▶ [Vorliegender Text]:
Entscheidungsstichwort (Thema)

Bindungsregelung (Verbleibregelung) bei der Investitionszulage

 

Leitsatz (NV)

1. Zur dreijährigen Bindung beweglicher Wirtschaftsgüter an die Betriebsstätte des Investors.

2. Zur Verpachtung beweglicher Wirtschaftsgüter an Schwestergesellschaft, die ihren Sitz nicht am gleichen Ort wie die Verpächterfirma hat.

 

Normenkette

InvZulG 1977 § 1 Abs. 3

 

Verfahrensgang

FG des Saarlandes

 

Tatbestand

Die Klägerin und Revisionsklägerin (Klägerin) ist eine GmbH mit dem Sitz in A. Gegenstand ihres Unternehmens ist die Gewinnung und Aufbereitung von Kies und Sand. Zu diesem Zweck hat die Klägerin mehrere Halden gepachtet.

In den Streitjahren 1976 und 1978 schaffte die Klägerin mehrere Maschinen in beträchtlichem Wert an. Die Maschinen sind bei der Gewinnung der Rohstoffe eingesetzt. Der Erwerb wurde vom Bundesamt für gewerbliche Wirtschaft als förderungswürdige Betriebstättenerweiterung anerkannt. Auf die Anschaffungskosten gewährte der Beklagte und Revisionsbeklagte (das Finanzamt - FA -) Investitionszulage nach § 1 Abs. 1 des Investitionszulagengesetzes (InvZulG).

▶ [Aufgabenstellung]:
Was ist laut dem vorliegenden Text Gegenstand des Unternehmens der Klägerin?

▶ [Datenübersicht]:

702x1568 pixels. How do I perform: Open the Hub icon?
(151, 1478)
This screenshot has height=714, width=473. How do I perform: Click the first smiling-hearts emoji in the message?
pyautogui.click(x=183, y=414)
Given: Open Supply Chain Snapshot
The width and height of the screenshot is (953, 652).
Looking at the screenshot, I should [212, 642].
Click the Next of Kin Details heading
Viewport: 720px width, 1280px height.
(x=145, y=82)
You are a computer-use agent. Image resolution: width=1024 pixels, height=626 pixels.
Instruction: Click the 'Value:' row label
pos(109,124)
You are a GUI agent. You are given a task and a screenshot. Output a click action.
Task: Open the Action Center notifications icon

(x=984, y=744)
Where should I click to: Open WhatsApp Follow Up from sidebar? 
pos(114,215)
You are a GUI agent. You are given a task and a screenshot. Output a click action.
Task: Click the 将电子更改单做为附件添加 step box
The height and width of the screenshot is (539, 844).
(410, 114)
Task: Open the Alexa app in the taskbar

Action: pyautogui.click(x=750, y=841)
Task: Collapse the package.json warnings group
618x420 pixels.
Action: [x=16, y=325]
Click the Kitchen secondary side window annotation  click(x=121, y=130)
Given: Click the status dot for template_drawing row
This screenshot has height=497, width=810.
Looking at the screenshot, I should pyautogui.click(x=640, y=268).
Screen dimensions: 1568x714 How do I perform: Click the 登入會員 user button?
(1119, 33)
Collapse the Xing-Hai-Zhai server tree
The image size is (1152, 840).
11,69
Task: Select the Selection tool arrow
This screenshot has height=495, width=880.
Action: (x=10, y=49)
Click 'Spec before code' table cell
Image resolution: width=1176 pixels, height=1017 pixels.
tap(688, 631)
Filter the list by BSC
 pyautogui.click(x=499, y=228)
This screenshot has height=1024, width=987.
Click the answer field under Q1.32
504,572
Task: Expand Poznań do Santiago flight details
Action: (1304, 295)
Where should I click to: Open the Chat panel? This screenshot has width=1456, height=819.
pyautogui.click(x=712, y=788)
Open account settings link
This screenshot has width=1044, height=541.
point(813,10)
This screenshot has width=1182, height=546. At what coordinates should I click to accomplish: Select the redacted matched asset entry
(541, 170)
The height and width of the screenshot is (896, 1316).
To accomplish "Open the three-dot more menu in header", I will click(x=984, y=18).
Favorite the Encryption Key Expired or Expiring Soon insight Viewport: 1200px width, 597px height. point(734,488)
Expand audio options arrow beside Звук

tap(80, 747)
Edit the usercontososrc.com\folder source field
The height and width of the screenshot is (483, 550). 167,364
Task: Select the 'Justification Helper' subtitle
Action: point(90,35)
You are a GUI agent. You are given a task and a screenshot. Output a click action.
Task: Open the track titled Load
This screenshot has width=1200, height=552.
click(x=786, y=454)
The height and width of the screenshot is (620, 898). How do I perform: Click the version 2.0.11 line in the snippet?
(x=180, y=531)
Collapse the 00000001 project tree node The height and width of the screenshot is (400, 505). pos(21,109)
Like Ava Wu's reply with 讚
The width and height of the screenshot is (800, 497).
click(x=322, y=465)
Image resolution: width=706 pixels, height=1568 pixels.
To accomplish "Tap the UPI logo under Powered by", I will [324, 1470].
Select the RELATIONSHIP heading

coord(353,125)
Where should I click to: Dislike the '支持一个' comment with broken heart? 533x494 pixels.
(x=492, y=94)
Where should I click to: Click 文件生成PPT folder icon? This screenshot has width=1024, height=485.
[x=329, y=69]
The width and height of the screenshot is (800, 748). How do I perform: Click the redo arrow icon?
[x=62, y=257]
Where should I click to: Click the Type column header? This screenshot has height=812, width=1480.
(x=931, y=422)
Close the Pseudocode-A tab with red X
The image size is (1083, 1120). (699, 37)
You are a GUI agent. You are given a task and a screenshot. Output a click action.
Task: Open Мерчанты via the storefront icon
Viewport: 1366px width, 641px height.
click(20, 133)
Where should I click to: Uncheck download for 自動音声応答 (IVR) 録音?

▶ [Vollständige Antwort]:
Die Gewinnung und Aufbereitung von Kies und Sand.